So you know what they say about life, everything that possibly can go wrong, will go wrong.
And traveling is much like life in a very condensed form. And while it’s definitely not the case that everything goes wrong, we were a little bit fed up with travel blogs that only tried to convince people how awesome their lives were: Sun, beach, surf, cocktails and the occasional exotic cultural exchange in between.
So we told ourselves that we were also going to document the travel fails, when visas get refused, couchsurfing hosts turn out awry or things just break. And in the first 48 hours of our trip, we had a lot of these, including a complete change of our initial travel plan.
But first things first.
Visa on arrival for Iran
Theoretically, for a couple of years, it has been possible for citizens of most countries to get visa on arrival at Imam Khomeini International Airport. This would save most tourists the hassle of applying for the visa online and showing up at the local Iranian consulate. Apparently however, filling out the electronic visa application form online would speed up the process of getting the visa at the airport. As well organized German travelers, we did just that.
After 9 hours (Frankfurt - Istanbul - Tehran), we arrived at the visa counter of Tehran airport at 2 am local time. We paid the fees, showed them our health insurance (the guy didn’t really look at it though) and were told to wait for our visa.
Some 20 minutes later, Kevin got his passport back. However, there was a problem with Nicole’s visa.
So a guy from the office came out and talked to Nicole, asked her about her occupation, her plans for Iran etc. After waiting some time another officer came and asked the same questions. After every conversation, we were told to sit down and wait.
“Is there any problem with the visa?” - “We don’t know yet, just sit.”

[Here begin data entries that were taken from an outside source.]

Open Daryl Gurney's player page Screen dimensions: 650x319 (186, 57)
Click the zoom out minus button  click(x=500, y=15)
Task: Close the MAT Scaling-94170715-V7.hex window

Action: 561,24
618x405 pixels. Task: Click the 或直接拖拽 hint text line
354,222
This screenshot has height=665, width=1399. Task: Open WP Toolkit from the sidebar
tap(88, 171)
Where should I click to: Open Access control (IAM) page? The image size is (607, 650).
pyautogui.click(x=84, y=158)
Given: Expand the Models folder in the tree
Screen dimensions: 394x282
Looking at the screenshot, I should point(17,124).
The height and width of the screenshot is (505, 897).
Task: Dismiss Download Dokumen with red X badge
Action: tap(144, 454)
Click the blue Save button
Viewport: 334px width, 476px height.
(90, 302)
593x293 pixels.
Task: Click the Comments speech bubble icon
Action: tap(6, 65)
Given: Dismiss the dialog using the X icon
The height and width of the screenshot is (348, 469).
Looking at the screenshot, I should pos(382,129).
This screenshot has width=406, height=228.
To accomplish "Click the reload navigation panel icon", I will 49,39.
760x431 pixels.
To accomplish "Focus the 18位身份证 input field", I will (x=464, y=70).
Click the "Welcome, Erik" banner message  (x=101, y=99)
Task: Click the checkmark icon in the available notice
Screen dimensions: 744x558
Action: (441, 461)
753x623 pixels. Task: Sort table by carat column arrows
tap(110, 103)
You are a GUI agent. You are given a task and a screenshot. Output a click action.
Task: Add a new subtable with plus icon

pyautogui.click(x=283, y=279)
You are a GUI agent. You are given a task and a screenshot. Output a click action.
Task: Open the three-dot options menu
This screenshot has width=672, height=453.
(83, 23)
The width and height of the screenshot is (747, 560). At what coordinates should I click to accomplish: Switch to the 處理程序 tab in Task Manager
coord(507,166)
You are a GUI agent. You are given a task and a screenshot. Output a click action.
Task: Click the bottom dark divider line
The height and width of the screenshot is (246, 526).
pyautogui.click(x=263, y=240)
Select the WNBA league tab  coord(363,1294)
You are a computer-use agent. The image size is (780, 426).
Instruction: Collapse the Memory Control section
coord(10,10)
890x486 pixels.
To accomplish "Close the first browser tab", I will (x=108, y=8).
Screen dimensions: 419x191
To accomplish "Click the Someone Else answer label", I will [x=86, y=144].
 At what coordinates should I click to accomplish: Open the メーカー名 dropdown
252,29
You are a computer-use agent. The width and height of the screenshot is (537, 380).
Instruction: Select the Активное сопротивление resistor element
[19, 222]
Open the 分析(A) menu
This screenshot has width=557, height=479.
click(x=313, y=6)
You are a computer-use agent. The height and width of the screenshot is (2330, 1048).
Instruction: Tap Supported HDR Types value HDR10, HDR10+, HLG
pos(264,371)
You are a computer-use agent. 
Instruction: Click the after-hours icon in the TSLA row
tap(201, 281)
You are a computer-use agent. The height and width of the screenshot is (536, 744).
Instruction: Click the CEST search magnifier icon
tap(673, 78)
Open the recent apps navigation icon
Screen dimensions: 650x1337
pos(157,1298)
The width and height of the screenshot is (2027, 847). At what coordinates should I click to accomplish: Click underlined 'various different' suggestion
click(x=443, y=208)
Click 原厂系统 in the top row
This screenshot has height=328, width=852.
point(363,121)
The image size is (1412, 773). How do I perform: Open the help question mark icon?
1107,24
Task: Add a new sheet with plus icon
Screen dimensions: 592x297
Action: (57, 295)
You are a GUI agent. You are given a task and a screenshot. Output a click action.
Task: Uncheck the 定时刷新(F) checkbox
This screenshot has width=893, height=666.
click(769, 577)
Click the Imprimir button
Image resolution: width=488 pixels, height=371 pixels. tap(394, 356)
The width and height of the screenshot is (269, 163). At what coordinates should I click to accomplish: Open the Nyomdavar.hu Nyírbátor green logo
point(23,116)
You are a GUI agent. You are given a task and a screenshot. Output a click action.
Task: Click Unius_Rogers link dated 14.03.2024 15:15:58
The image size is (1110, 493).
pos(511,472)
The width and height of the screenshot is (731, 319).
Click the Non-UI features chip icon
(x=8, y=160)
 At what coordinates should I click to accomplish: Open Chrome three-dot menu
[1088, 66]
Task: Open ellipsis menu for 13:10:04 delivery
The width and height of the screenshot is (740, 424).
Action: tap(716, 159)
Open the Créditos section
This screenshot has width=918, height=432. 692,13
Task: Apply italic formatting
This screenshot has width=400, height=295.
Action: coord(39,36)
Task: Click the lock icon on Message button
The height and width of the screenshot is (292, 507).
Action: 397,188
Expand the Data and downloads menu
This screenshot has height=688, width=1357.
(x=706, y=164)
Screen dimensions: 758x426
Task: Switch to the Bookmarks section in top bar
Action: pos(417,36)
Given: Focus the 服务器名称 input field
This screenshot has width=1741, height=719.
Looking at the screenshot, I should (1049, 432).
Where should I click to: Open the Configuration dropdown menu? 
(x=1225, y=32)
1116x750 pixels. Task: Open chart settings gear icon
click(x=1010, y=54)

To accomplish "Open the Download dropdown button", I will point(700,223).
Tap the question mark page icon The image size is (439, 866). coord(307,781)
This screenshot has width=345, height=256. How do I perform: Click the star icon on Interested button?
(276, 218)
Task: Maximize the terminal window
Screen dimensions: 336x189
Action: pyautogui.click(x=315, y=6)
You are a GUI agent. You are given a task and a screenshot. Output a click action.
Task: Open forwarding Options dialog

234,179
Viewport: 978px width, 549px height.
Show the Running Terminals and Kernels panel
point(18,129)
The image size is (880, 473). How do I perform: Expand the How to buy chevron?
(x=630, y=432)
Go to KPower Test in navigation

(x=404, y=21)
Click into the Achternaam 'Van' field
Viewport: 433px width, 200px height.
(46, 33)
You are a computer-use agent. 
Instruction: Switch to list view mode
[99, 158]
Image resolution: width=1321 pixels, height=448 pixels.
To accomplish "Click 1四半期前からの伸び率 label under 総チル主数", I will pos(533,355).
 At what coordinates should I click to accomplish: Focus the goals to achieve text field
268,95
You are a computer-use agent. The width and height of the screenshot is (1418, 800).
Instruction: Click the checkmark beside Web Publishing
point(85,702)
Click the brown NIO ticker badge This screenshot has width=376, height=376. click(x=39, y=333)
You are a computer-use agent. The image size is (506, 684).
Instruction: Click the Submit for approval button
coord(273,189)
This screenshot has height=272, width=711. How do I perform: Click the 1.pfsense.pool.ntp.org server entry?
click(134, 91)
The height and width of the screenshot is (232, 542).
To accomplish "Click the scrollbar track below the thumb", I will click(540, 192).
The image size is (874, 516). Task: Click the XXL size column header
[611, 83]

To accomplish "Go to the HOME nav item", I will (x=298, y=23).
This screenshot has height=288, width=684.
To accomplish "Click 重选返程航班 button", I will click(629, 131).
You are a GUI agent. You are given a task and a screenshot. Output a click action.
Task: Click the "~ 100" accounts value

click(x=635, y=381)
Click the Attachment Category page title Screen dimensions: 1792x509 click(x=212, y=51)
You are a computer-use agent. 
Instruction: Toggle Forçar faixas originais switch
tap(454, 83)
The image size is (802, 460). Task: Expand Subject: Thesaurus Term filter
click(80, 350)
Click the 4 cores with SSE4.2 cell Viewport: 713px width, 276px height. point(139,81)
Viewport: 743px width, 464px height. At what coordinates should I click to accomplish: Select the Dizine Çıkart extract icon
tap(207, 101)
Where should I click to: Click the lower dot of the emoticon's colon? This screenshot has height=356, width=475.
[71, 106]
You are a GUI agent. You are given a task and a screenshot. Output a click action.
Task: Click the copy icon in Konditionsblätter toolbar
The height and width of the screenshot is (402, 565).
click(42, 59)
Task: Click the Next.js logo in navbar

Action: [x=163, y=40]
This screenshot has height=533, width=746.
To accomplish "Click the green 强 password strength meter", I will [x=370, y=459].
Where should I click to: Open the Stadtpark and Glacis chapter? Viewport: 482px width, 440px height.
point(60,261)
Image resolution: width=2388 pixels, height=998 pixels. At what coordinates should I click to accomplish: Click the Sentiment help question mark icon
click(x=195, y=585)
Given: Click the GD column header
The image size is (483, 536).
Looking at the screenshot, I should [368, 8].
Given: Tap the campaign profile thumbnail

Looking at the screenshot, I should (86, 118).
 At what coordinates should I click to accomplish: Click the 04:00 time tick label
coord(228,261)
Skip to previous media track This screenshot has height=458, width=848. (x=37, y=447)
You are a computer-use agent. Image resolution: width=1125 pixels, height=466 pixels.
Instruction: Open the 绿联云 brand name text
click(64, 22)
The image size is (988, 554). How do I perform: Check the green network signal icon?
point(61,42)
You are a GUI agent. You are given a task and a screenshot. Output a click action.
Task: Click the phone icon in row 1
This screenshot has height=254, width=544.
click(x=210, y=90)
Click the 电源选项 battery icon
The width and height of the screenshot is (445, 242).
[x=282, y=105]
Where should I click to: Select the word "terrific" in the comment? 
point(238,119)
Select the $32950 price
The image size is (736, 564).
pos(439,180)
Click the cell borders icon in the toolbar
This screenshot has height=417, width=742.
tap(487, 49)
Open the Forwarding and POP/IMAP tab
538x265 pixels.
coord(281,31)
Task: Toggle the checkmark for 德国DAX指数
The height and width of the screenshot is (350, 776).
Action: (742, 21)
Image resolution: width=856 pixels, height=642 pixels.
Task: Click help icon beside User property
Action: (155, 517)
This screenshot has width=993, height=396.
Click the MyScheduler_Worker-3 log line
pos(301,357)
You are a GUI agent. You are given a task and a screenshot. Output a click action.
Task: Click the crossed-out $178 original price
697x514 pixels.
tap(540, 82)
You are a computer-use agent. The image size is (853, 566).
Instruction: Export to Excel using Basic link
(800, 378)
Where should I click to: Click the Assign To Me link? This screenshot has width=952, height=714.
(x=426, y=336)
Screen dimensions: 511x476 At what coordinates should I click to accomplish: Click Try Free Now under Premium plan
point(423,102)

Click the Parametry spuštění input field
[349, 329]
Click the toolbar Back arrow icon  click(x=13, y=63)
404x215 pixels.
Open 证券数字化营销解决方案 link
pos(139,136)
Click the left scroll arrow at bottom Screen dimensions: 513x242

After around an hour and a couple more conversations, we started to get really nervous, thinking about how we might have to fly back to Istanbul and find some other way to travel on. Virtually everyone around us got their visa on arrival and people who came to the office much later left across the border.
Two hours passed. We were tired, now extremely nervous and probably would have bribed the officers at that point if they made any indication.
We still don’t know what exactly happened, but they told us that Nicole filled out in the online visa application form that she would stay in Iran only one day, instead of the normal 30 (she surely didn’t). Apparently, that caused suspicion with Iranian officials and so her visa application was denied! In the end, they were somehow able to ignore the online application and at around 5 am, three full hours later, we were allowed to happily enter Iran!
So the lesson learned is, don’t fill out any forms you are not required to!
This picture doesn’t need more explanations:
So we spent the first full afternoon in Tehran chasing down opticians to find someone with the skills to repair the glasses. Finally we found someone who pointed us to a workshop in another part of Tehran. After some hand and feet communication, we managed to repair the glasses and got to know Tehran in a very unique, local way.
Azerbaijan or Turkmenistan
The third shock within the first 48 hours came while talking to fellow travelers in our hostel. Jan, a guy biking from Spain to Bali, found out that the Turkmenistan embassy would be closed for a week and that worse, they would not approve any transit visas anymore for the whole of September!
As some of you might know, our original plan was to apply for the Turkmenistan transit visa in Tehran and then cross the country to Uzbekistan. But Turkmenistan, being a quite unknown but kind of crazy dictatorship, has always been sort of a wild card for Central Asia travelers. Visa approval rates have always been low and extremely random. So this September they are hosting the 5th Asian Indoor and Martial Arts Games and then decided last week that they would stop issuing any visas because there were already too many foreigners in the country (there is no recent data, but apparently, there were just 8.000 tourists in Turkmenistan in 2007)!
In any case, our plan was done.
So the new idea is to travel from Iran to Baku, Azerbaijan. Then find a ferry (in reality it is an oil tanker) to some coastal city in Kazakhstan (Aktau) and then travel by train or whatever to Uzbekistan. These oil tankers are kind of unreliable and we don’t know yet how long we will be stranded in Baku. If anyone has advice, we’ll love it.
We will keep you posted on how this works out.